Research & Papers

DPO slashes code-switching errors by 89.6% in Audio LLMs

Training on 100K preference pairs fixes three failure modes in bilingual speech

Deep Dive

A team of researchers from Singapore and Vietnam (Trung Nguyen Quang, Cheng Yi Lewis Won, Minh Duc Pham, Yingxu He, Shuo Sun, Ai Ti Aw) published a paper on arXiv showing that Direct Preference Optimization (DPO) can dramatically improve Audio LLMs' ability to transcribe code-switching speech between English and Mandarin. They identified three systematic failure modes: language omission (dropping one language), translation-instead-of-transcription (rendering mixed speech as a single language), and hallucination (inventing content).

To fix these, they constructed 100,000 preference pairs (570 hours of audio) where chosen responses preserved the mixed-language composition and rejected responses mimicked the failure patterns. Training three different Audio LLMs with DPO produced consistent behavioral shifts: models learned to preserve language composition rather than translating when asked to transcribe.
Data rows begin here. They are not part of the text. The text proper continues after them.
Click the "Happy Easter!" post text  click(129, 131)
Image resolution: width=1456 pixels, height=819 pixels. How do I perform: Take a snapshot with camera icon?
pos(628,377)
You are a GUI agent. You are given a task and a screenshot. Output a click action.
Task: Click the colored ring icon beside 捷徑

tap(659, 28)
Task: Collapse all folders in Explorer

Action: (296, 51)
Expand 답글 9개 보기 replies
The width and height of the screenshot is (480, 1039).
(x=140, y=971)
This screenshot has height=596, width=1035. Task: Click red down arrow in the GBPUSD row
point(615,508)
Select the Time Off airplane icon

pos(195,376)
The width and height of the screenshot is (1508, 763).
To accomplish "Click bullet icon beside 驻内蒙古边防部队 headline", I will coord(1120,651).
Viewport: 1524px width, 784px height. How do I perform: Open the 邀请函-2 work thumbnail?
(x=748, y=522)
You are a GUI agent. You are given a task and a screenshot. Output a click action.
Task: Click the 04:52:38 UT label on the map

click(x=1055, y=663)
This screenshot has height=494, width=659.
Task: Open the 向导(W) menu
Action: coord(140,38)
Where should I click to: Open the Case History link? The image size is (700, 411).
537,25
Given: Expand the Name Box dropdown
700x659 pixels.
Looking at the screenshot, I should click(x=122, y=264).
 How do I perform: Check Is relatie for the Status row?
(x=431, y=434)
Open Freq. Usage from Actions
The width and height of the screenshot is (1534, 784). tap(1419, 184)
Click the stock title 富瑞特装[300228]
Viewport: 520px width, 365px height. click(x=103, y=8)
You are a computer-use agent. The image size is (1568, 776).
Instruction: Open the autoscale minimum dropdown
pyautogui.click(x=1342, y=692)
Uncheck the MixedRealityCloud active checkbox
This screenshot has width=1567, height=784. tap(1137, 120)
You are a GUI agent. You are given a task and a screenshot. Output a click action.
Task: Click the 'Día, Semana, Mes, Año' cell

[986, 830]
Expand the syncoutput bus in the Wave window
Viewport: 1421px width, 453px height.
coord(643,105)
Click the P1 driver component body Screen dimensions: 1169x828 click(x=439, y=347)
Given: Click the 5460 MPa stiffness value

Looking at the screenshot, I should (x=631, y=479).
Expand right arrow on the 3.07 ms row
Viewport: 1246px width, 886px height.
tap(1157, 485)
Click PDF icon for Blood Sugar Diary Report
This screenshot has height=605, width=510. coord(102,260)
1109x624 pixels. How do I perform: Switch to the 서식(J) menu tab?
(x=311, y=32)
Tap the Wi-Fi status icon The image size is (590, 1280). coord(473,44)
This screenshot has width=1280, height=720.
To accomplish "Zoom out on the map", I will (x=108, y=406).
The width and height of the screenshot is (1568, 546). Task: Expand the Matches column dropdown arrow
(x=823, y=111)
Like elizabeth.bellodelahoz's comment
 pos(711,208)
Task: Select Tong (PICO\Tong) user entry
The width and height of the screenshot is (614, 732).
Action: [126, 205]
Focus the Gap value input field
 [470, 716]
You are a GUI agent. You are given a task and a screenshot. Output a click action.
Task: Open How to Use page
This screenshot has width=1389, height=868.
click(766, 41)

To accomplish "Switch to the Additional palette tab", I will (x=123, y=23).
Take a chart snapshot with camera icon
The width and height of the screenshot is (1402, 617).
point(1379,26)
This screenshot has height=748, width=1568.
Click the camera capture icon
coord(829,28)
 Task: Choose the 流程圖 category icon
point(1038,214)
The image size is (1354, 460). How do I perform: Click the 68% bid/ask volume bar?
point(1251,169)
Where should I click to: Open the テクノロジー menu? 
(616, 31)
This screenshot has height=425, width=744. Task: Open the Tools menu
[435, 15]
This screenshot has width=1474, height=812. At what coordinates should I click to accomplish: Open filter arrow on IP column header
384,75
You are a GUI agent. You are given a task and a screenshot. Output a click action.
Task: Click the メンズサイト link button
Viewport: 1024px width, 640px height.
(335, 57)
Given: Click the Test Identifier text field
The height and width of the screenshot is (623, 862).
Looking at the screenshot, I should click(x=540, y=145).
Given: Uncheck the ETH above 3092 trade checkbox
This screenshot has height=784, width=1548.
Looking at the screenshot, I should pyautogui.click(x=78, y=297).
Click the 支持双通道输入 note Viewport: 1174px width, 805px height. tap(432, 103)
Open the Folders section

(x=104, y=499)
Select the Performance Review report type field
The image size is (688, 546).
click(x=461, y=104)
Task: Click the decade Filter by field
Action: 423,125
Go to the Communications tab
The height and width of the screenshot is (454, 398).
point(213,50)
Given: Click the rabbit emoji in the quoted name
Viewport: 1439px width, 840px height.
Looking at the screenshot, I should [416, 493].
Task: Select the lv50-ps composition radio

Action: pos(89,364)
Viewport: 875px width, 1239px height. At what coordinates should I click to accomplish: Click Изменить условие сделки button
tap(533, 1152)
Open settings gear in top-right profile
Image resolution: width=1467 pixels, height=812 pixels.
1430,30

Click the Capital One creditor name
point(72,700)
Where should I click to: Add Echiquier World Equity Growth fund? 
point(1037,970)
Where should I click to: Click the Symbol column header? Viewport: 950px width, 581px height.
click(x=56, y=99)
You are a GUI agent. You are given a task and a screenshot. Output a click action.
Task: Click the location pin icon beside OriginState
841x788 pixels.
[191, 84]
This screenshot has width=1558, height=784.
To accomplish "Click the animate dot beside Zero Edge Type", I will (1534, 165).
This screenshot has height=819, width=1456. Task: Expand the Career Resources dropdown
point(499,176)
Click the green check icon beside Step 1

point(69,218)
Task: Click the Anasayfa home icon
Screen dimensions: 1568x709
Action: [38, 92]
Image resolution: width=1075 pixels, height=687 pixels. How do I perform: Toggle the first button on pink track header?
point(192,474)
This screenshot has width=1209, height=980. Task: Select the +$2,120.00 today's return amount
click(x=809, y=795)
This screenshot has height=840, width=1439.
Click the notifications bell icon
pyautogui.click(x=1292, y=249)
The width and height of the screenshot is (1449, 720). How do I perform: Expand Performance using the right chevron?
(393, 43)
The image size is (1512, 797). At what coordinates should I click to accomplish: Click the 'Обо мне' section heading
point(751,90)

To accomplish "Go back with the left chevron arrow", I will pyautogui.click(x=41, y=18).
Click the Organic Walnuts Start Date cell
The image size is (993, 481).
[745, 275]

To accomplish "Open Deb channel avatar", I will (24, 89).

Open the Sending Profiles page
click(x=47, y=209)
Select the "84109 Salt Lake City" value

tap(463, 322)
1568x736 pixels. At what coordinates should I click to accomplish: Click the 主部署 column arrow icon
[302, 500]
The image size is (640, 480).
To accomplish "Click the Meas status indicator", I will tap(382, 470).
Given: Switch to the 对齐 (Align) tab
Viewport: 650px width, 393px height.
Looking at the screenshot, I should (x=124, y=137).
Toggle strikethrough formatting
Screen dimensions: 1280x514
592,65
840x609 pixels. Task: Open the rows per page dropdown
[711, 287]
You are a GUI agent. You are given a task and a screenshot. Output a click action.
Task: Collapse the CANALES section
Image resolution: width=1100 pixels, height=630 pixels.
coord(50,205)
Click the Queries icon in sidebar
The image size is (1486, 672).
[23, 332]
The method achieved up to 89.6% reduction in mixed-error rate (MER) on in-distribution data and 20.0% on out-of-distribution data, suggesting DPO is a scalable solution for eliciting correct code-switching behavior from multilingual Audio LLMs.

Key Points
  • Trained three Audio LLMs on 100K preference pairs (570 hours) using DPO
  • Identified three failure modes: language omission, translation-instead-of-transcription, and hallucination
  • Achieved MER reductions up to 89.6% in-distribution and 20.0% out-of-distribution

Why It Matters

Enables accurate bilingual transcription, crucial for multilingual assistants, call centers, and voice interfaces in English-Mandarin markets.